_Data section_
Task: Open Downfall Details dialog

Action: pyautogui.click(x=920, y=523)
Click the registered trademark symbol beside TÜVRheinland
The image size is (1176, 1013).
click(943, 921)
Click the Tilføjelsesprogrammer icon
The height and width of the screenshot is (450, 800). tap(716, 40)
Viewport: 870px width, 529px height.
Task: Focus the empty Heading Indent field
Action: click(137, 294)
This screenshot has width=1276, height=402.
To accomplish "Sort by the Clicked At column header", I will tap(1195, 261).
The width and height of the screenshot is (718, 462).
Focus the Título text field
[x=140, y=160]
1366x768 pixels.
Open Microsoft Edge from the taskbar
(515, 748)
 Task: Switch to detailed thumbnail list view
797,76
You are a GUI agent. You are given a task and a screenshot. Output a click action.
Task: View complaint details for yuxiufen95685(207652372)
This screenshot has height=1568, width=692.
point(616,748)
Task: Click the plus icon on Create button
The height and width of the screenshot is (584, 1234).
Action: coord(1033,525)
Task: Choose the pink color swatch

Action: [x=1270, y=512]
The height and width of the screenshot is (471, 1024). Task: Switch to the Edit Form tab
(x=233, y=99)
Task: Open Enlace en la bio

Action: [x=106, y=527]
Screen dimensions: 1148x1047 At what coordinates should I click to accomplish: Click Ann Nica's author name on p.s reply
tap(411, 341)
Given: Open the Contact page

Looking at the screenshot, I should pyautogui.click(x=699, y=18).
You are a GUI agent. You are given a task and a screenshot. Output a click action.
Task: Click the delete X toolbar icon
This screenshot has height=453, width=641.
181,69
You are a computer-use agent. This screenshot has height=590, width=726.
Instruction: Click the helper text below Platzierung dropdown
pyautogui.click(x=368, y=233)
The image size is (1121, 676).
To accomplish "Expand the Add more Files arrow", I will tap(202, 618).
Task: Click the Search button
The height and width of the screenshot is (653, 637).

_Work request_
From the beginning of the listing above down to the line with "Task: View complaint", every line should be restated exactly.

_Answer box_
Task: Open Downfall Details dialog

Action: pyautogui.click(x=920, y=523)
Click the registered trademark symbol beside TÜVRheinland
The image size is (1176, 1013).
click(943, 921)
Click the Tilføjelsesprogrammer icon
The height and width of the screenshot is (450, 800). tap(716, 40)
Viewport: 870px width, 529px height.
Task: Focus the empty Heading Indent field
Action: click(137, 294)
This screenshot has width=1276, height=402.
To accomplish "Sort by the Clicked At column header", I will tap(1195, 261).
The width and height of the screenshot is (718, 462).
Focus the Título text field
[x=140, y=160]
1366x768 pixels.
Open Microsoft Edge from the taskbar
(515, 748)
 Task: Switch to detailed thumbnail list view
797,76
You are a GUI agent. You are given a task and a screenshot. Output a click action.
Task: View complaint details for yuxiufen95685(207652372)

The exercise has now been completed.